▶ DATA SUPPLIED
_ _ _

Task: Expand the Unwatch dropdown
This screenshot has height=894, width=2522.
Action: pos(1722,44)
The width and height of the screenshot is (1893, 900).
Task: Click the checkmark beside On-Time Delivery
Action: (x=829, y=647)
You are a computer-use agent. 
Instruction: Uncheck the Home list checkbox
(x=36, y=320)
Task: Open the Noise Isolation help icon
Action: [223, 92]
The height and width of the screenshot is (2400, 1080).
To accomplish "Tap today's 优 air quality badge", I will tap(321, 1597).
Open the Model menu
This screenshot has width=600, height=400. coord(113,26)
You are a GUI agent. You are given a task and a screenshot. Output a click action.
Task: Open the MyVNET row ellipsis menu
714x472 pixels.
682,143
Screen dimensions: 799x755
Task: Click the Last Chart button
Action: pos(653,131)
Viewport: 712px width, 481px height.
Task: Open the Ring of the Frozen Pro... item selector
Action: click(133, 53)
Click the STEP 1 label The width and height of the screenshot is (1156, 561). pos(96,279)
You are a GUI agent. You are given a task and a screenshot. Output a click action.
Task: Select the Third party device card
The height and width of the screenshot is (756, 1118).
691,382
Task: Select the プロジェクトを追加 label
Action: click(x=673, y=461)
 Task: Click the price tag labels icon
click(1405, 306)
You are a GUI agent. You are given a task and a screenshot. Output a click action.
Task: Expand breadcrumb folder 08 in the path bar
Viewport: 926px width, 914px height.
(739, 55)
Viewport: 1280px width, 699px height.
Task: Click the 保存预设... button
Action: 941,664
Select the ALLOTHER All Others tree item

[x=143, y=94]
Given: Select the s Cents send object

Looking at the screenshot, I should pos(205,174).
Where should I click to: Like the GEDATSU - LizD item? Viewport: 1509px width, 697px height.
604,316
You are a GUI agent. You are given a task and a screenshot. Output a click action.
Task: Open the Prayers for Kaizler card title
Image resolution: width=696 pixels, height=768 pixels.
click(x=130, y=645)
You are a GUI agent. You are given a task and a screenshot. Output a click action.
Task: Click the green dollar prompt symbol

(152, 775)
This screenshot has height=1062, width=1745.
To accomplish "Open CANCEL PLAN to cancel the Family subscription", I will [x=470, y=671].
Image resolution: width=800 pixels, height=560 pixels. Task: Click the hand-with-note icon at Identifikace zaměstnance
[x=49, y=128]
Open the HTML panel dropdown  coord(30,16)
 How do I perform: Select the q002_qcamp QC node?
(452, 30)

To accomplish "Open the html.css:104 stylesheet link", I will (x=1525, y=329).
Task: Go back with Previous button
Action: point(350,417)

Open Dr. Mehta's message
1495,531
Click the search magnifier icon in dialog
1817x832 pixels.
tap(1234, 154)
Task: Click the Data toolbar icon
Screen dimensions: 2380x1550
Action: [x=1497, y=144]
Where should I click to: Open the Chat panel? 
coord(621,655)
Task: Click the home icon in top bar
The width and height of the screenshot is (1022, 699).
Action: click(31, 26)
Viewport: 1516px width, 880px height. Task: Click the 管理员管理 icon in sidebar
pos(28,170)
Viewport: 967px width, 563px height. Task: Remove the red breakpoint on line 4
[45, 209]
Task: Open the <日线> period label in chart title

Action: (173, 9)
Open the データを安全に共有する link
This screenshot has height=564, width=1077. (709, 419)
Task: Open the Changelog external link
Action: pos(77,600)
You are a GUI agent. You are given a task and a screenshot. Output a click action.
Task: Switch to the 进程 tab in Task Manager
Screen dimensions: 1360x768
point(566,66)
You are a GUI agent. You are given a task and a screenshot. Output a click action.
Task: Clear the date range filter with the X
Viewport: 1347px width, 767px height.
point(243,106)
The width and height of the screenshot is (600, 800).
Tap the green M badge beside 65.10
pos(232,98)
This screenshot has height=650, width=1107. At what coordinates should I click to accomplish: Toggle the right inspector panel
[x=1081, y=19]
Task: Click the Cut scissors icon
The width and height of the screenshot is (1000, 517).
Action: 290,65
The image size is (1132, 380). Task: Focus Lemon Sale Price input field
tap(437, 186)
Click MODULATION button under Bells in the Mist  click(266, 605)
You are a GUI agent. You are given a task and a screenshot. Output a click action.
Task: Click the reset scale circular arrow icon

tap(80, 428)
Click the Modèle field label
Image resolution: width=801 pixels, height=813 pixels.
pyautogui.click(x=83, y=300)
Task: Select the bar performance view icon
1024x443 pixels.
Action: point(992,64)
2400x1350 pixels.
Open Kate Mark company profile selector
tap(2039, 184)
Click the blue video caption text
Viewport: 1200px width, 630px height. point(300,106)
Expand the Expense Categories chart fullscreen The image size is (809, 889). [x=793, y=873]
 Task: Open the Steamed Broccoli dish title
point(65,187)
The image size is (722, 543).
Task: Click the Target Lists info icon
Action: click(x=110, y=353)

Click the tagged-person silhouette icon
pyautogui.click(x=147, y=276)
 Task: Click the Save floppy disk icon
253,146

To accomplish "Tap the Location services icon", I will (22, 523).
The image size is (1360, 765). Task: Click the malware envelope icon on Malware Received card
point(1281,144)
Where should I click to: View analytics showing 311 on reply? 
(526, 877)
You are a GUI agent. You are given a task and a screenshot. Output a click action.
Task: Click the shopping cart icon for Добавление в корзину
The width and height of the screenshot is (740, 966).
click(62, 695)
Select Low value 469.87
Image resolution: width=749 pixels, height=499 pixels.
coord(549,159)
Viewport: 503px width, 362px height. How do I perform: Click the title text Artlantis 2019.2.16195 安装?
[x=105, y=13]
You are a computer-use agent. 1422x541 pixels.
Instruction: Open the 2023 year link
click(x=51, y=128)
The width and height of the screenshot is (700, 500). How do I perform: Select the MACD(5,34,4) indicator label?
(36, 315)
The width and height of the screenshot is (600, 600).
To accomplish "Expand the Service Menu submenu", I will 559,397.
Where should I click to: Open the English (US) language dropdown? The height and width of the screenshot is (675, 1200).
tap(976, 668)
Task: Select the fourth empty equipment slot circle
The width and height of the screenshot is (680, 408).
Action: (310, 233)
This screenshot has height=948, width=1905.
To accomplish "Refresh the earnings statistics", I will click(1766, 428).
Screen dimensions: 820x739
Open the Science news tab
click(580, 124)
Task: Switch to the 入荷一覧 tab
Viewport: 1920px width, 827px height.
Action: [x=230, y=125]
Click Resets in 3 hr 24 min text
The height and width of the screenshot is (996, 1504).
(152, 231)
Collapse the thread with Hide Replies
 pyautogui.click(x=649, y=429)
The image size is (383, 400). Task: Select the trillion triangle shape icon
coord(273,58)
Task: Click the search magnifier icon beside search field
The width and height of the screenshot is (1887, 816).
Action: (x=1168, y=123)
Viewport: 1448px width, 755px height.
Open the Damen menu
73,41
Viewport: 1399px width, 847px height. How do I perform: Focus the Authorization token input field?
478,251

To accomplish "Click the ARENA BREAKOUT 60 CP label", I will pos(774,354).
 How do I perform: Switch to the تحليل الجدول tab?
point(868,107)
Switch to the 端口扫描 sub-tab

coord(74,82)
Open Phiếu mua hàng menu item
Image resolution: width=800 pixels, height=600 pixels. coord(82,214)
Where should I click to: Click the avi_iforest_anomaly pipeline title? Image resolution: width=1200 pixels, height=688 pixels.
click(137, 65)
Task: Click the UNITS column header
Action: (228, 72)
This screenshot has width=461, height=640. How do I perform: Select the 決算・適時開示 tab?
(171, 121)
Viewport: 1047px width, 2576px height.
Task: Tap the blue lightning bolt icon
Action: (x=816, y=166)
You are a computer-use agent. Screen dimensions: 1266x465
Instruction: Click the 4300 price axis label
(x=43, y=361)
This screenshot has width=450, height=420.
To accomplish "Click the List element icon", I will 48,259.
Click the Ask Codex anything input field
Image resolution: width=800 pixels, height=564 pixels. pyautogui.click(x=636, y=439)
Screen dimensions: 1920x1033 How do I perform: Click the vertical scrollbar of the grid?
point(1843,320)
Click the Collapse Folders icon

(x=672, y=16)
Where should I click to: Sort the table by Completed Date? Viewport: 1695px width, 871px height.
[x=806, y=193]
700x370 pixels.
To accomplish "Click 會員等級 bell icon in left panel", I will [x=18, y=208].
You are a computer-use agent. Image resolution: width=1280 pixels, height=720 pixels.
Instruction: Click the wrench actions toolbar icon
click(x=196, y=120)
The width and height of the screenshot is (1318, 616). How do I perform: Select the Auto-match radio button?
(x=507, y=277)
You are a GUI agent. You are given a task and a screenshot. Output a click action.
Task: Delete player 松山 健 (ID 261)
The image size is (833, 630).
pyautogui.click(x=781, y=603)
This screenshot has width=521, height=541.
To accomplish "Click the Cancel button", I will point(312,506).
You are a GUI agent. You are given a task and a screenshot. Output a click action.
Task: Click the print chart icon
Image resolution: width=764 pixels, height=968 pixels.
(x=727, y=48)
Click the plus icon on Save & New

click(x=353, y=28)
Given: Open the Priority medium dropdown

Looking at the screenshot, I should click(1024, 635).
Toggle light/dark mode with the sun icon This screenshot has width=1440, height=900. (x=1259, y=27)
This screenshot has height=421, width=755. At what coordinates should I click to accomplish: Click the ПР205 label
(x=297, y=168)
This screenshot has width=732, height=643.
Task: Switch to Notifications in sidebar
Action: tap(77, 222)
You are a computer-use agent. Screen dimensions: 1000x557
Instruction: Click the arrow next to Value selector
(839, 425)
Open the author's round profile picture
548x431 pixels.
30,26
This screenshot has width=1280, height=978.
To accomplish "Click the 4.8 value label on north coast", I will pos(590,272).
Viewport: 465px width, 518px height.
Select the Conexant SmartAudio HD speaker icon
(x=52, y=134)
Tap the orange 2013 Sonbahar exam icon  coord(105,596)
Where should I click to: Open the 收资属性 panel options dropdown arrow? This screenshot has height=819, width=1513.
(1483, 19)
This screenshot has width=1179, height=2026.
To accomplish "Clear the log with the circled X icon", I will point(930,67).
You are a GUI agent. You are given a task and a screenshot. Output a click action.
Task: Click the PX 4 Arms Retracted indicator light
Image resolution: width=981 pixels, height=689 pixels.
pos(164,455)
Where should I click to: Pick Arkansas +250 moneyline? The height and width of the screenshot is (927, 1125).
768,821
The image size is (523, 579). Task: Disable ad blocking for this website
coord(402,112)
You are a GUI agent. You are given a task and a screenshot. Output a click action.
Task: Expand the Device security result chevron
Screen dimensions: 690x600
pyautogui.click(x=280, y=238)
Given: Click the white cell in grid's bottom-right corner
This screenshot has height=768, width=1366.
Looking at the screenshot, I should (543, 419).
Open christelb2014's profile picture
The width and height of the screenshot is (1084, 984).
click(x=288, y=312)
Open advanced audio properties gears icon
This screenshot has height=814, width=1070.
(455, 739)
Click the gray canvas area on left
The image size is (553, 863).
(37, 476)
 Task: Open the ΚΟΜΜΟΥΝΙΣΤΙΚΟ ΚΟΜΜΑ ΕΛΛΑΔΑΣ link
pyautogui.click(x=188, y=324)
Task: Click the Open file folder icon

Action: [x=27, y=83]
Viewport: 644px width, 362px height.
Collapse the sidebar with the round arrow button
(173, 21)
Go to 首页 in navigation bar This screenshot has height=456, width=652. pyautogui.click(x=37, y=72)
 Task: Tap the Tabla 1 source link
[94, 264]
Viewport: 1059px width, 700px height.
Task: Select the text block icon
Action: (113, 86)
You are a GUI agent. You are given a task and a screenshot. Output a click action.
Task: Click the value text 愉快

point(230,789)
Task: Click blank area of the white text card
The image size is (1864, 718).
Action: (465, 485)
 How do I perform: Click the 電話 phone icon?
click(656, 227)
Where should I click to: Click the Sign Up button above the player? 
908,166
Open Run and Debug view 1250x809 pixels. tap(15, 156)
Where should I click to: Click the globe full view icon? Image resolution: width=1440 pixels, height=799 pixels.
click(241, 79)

_ _ _

▶ AIM OF THE EXERCISE
Filter the entries by the string "search" and copy each matching line.

▶ RESPONSE TO THIS EXERCISE
Click the search magnifier icon in dialog
Task: Click the search magnifier icon beside search field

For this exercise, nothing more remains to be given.